We have been heavily involved in applying assertional reasoning to the design of concurrent, distributed, fault-tolerant, and real-time programs. One result of this research is the fail-stop processor abstraction, a methodology for its use, and designs for prototype implementations. We have also developed proof rules for a variety of message-passing primitives and have developed an approach for proving temporal properties of concurrent programs that does not employ temporal logic. Most recently, we have been investigating the use of refinement mappings in implementing distributed and fault-tolerant services. Just as a loop invariant can guide the design of a loop, we have found that a refinement mapping can be used to guide the design of a (distributed) service.

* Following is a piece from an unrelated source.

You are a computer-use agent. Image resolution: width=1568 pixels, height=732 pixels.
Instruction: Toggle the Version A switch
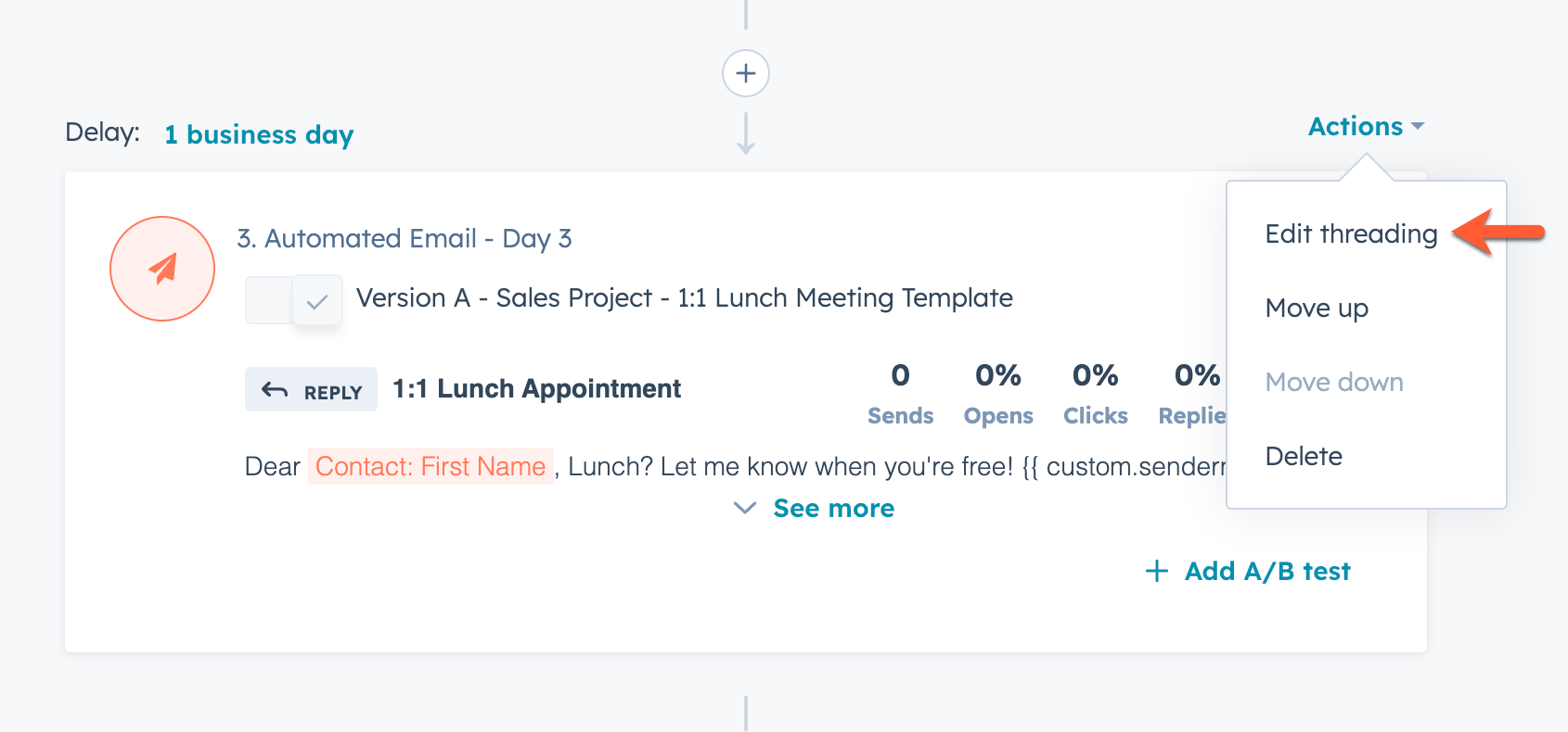294,299
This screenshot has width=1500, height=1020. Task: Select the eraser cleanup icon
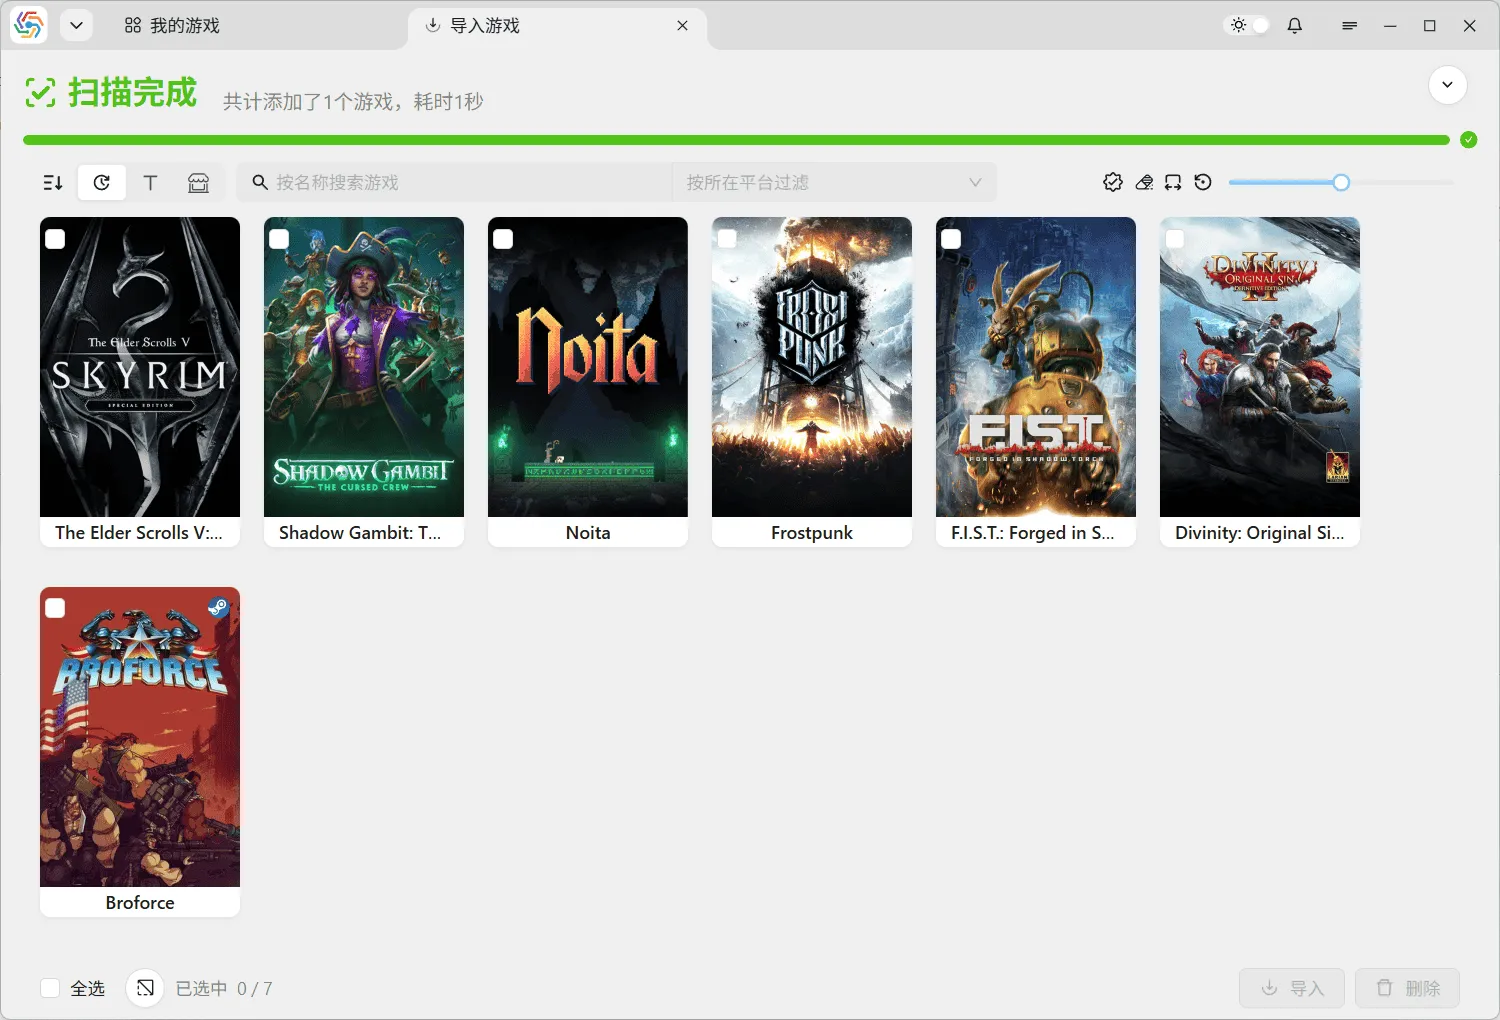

Creativity is required to identify candidate refinement mappings for a given service specification, but it is then straightforward to design the protocols to support that service.
In addition to developing techniques for reasoning about programs, we have also been investigating useful paradigms that underlie protocols for distributed systems. Our early work concentrated on synchronization and the state machine approach (so-called active replication) for constructing reliable, decentralized control regimes. More recently, we have been trying to understand the primary-backup (or primary-copy) approach to implementing such services. We have derived lower bounds for various key cost metrics for primary-backup style implementations. We have also constructed primary-backup protocols that are optimal in these cost metrics. The hope is to understand the trade-offs in using various approaches for achieving fault tolerance.